At this terrible suggestion, Sally put her paws all the more firmly around her brother’s neck.

‘You are the whole world to me, Oxford Gray, Junior,’ she said; ‘grandmother, and father and mother and brother, too. The others have all disappeared, and you are all I have left. It is sad to be orphans,’ she wailed again, in her thought-transference language; ‘but if one has to be an orphan, it is better to be twins.’

Now Sally and Oxford Gray, Junior, had been so busy about their own concerns that they had not noticed that a lady came to the bow window of the house that said ‘Welcome, Cats,’ in its secret language, and that her eyes rested on the brother and sister in their fur coats, and so it was a great surprise when they saw her come down the piazza steps. They were frightened and scampered off as fast as they could go. The lady put a large blue-and-white dinner plate down on the grass and, looking around her as if searching for the kittens, she went back into the house.

‘Poor darlings,’ she said, and there were tears in her eyes; ‘poor kittens to have lost their mother when they were so young!’

A faint odor of fish greeted the kittens.

‘I do believe there is fish on that plate,’ said Oxford Gray, Junior. ‘Let us go and see.’

When they reached the plate, they saw it had on it a large piece of mackerel cut in mouthfuls that would just suit them and some potato and green vegetable about the color of grass. Perhaps it was cooked grass. They had never seen it before. It had a most satisfying smell. Then the hungry kittens leaned over the blue-and-white plate, one on one side and one on the other, and they hungrily ate the delicious fish.
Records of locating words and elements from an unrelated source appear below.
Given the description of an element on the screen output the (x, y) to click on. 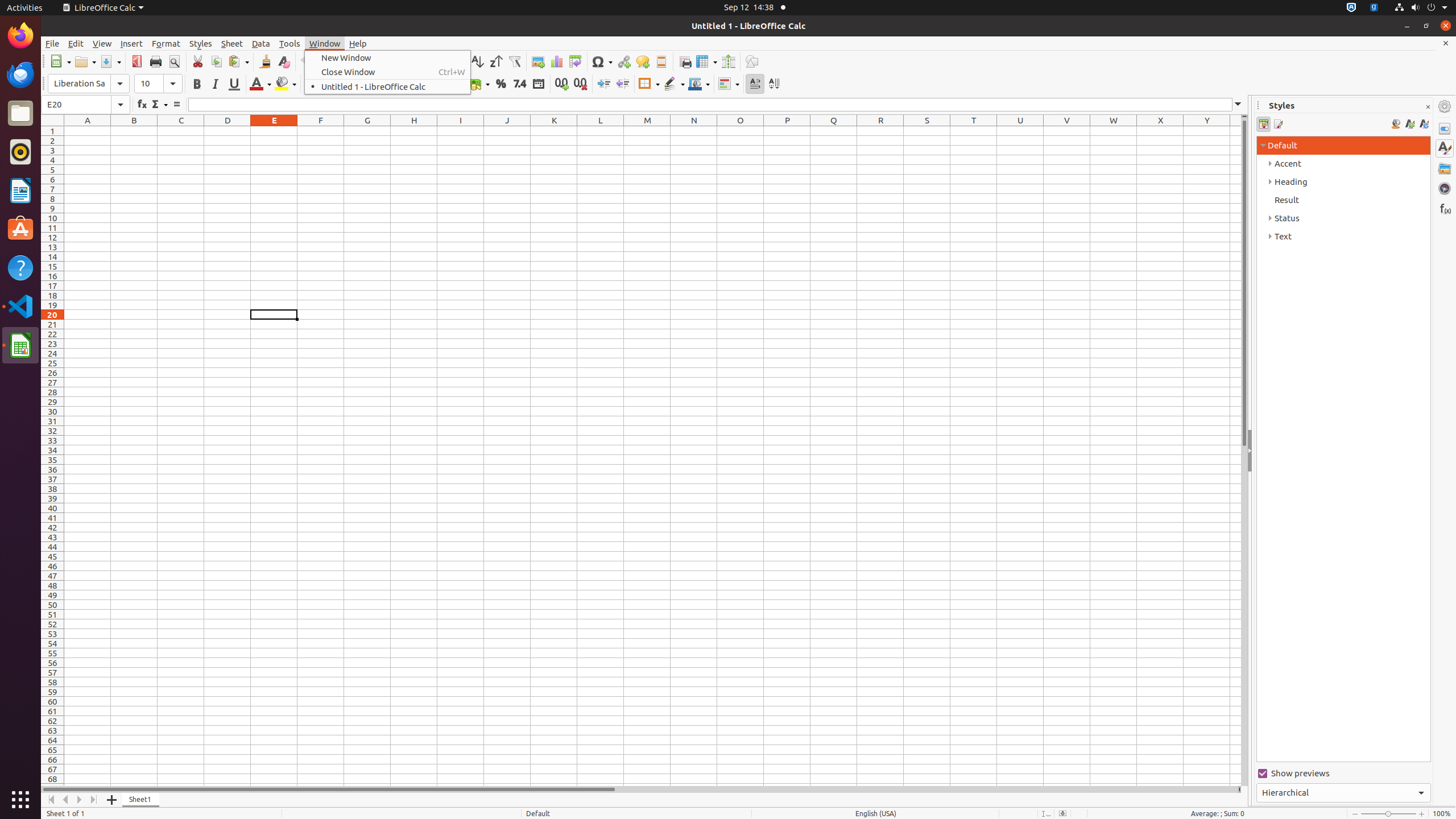
Font Name Element type: combo-box (88, 83)
C1 Element type: table-cell (180, 130)
Headers and Footers Element type: push-button (660, 61)
Sort Descending Element type: push-button (495, 61)
Copy Element type: push-button (216, 61)
Given the description of an element on the screen output the (x, y) to click on. 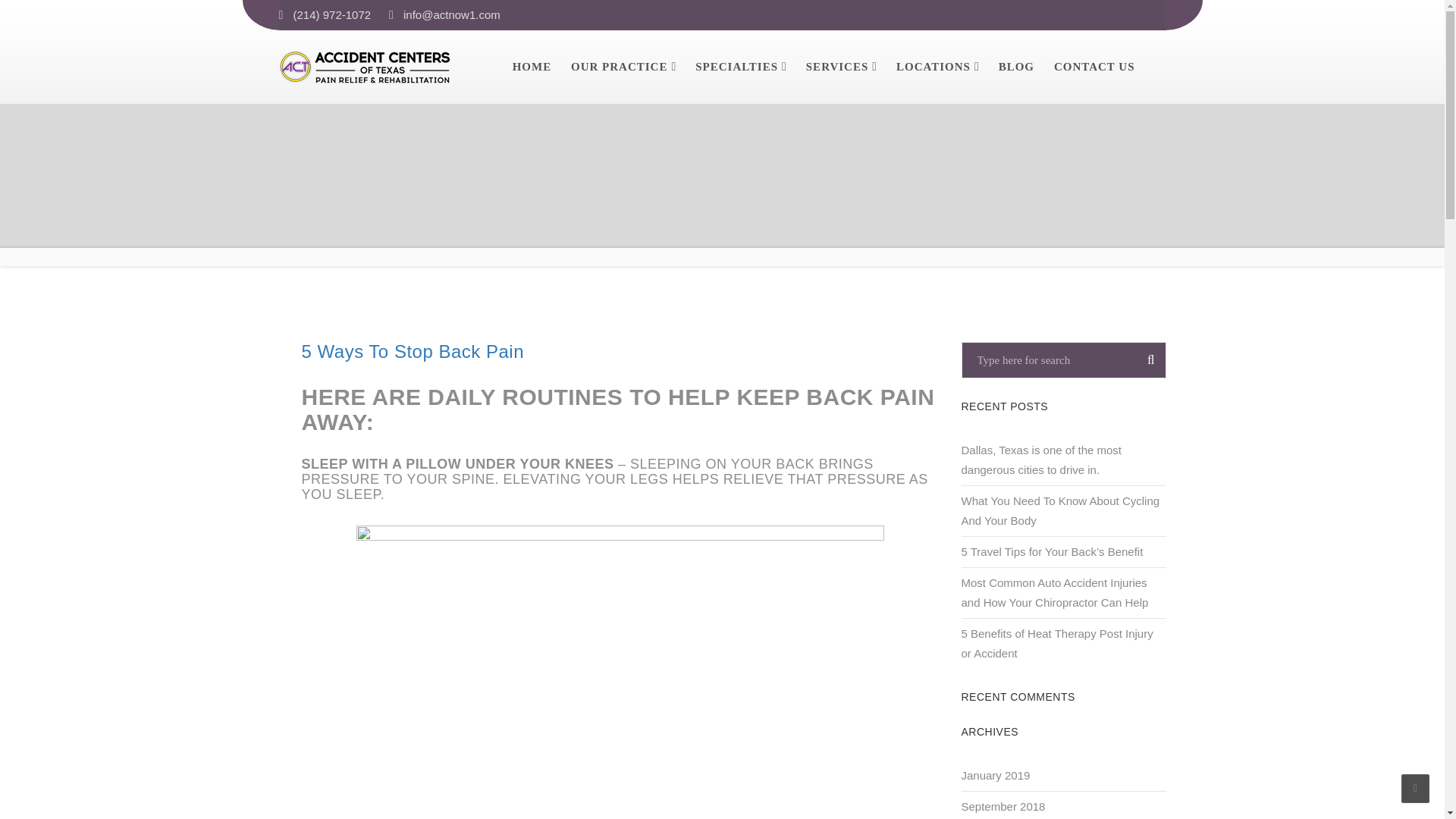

Sally ate daintily and slowly, but Oxford Gray, Junior, gobbled his portion down very fast and then ate what was left of Sally’s share.

Sally hit him with her paw. There were things that even the gentle Sally could not stand.

‘That isn’t fair,’ she said.

‘I need more to keep me alive than you do,’ said Oxford Gray, Junior. ‘If I am going to hunt for food for the pair of us, I have to be well fed.’

‘Do you think you could catch fish?’ Sally asked. ‘I like fish even better than mouse.’

‘Father was a mighty hunter, but I never heard that he was a fisherman,’ said her brother. ‘I am afraid I shall have to stick to hunting. But we are all right for to-day, Sally. Always trust to me. Did not I tell you something would turn up?’